According to Thai News Agency, Associate Professor Dr. Sompop Manarangsarn discussed the alarming overall picture of global debt, stating that data from 2025 indicates global public debt will reach $111 trillion, a figure close to the world's GDP. If private and household debt are included, the total debt would exceed $300 trillion, or approximately three times the world's GDP. The most worrying aspect is that the United States alone has public debt of $38-39 trillion, representing one-third of global public debt, with a debt-to-GDP ratio of 125%, significantly higher than the global average of 94.7%.
Although Japan has the highest debt-to-GDP ratio in the world at 236%, Associate Professor Dr. Sompop analyzes that Japan's situation may not be as severe as that of the United States. This is because the majority of Japan's debt is internal debt, borrowed by the government from citizens and financial institutions within the country. In contrast, the United States has a foreign debt of $9 trillion, which is equal to Japan's total public debt. This forces the United States to bear interest burdens at a level higher than its national security budget for many years.

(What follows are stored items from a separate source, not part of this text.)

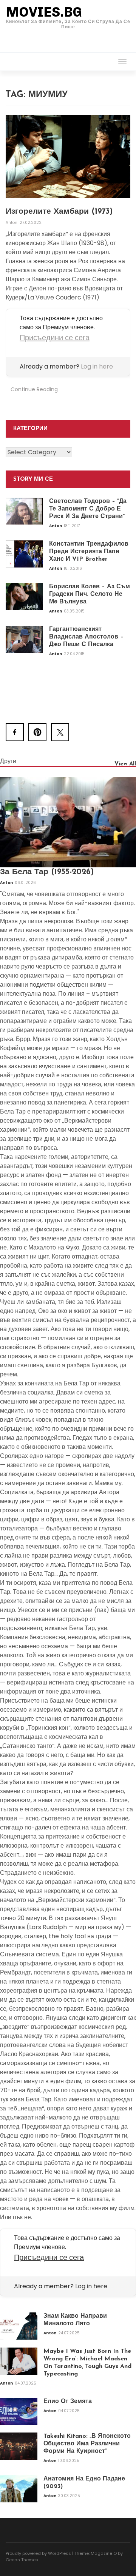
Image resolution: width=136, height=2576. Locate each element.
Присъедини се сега (55, 337)
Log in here (97, 366)
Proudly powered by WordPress (38, 2553)
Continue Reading (34, 389)
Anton (12, 222)
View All (125, 764)
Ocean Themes (22, 2560)
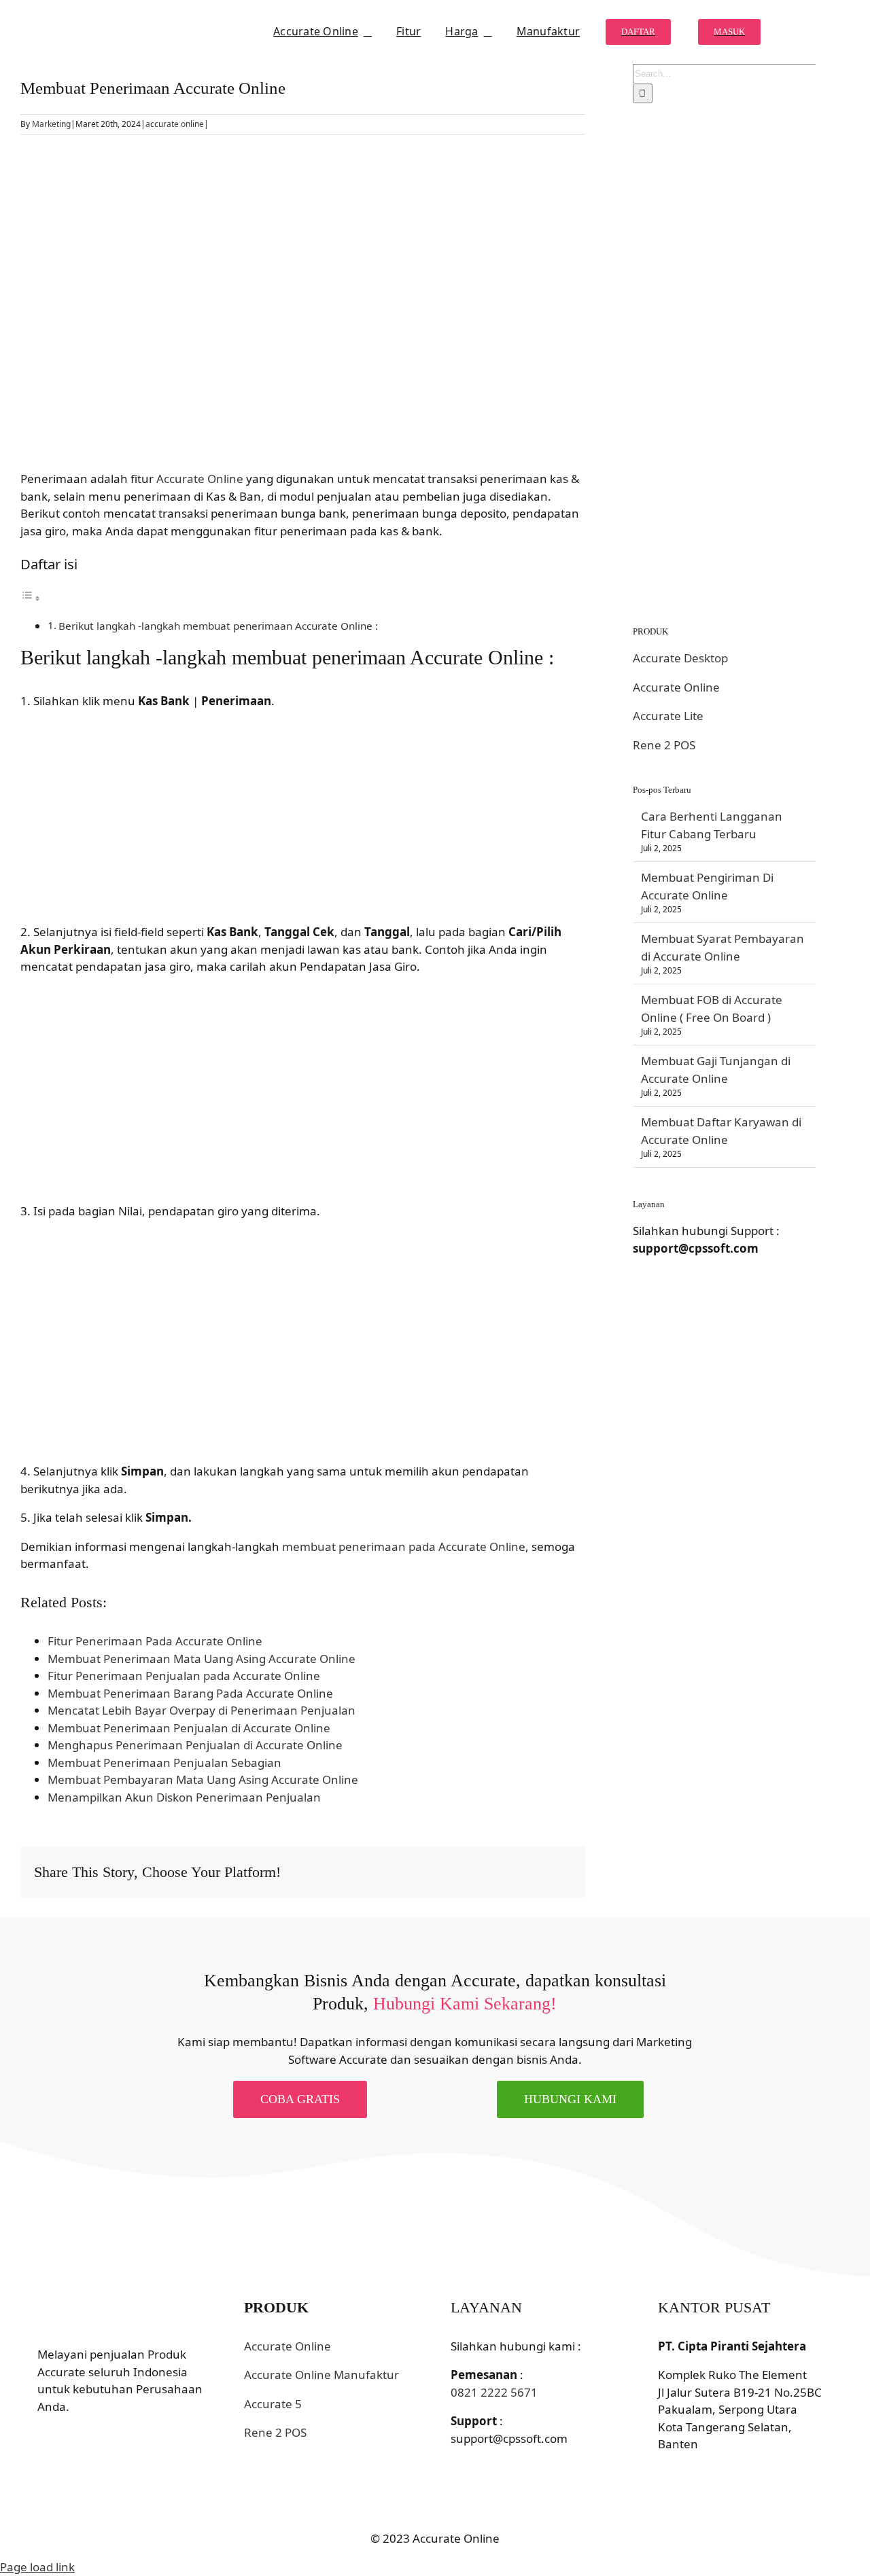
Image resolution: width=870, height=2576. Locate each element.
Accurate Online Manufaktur (321, 2374)
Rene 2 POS (664, 745)
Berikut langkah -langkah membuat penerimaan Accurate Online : (218, 625)
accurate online (174, 124)
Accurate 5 (273, 2404)
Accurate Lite (668, 715)
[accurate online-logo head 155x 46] (92, 22)
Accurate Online (199, 478)
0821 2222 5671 (494, 2392)
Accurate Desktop (680, 658)
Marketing (51, 124)
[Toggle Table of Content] (30, 597)
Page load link (37, 2567)
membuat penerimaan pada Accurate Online (403, 1546)
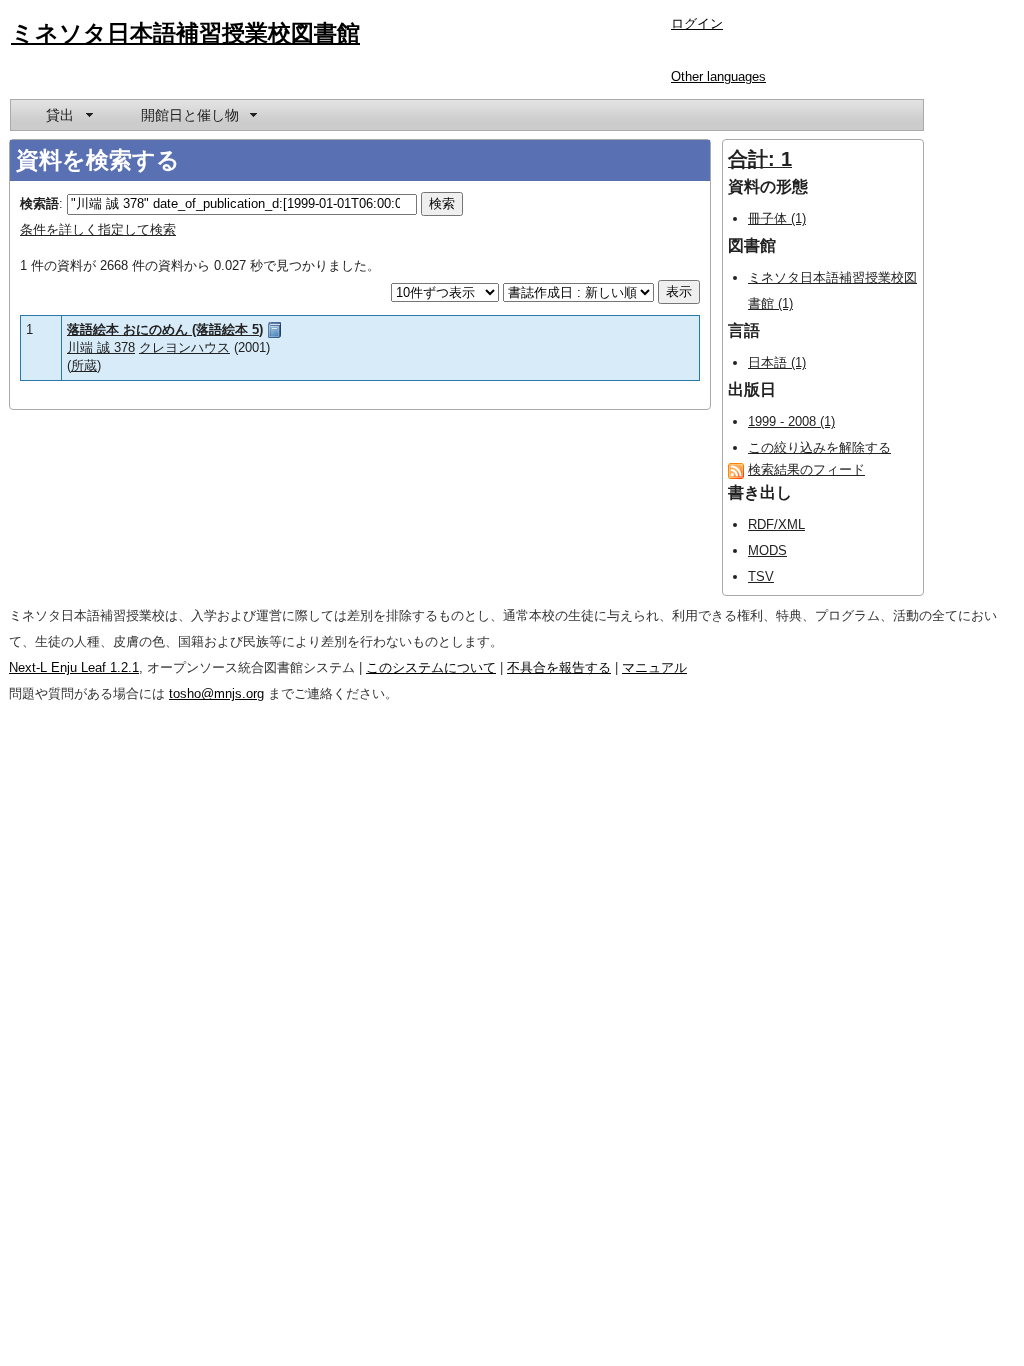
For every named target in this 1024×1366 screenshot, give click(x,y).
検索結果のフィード (806, 469)
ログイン (697, 23)
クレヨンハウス (184, 347)
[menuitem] (68, 115)
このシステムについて (431, 667)
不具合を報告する (559, 667)
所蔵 (84, 365)
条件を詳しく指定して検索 (98, 229)
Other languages (718, 76)
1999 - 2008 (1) (791, 421)
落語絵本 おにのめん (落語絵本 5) (165, 329)
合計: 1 (760, 159)
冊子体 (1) (777, 218)
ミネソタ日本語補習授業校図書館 (185, 33)
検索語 (39, 203)
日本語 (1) (777, 362)
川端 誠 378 (101, 347)
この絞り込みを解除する (819, 447)
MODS (767, 550)
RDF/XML (776, 524)
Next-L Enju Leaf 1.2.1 (74, 667)
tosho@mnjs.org (216, 693)
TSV (761, 576)
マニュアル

Geopolitical factors are a major catalyst for worsening the situation. The Russia-Ukraine conflict and the conflict with Iran have driven up oil prices and caused inflation. This high inflation has forced the Federal Reserve (Fed) to raise interest rates, consequently increasing the U.S. government's interest payments. It is estimated that within the next 10 years, the U.S. could pay up to $2 trillion in interest annually.
Donald Trump's populist policies and tax cuts for the wealthy under the "Big and Beautiful" slogan are seen as contributing to the deteriorating US fiscal situation. Furthermore, the US faces internal conflicts regarding the appointment of the Fed chairman and interventions in monetary policy, which may make resolving economic problems more difficult. While the US struggles to maintain high import tariffs to offset its deficit, China is pursuing a contrasting policy by reducing tariffs for many nations, such as granting tariff exemptions to 53 African countries, in order to project a more "friendly" global leadership role in the eyes of its trading partners.
However, Assoc. Prof. Dr. Sompop believes that the US debt crisis is not a distant issue, as it directly impacts oil prices and inflation globally, including Thailand, which has to borrow money to address the emergency caused by rising oil prices. Therefore, the management of US public debt is a top risk factor that the world must monitor, because if the US bond market collapses, the impact will inevitably spread throughout the global economy.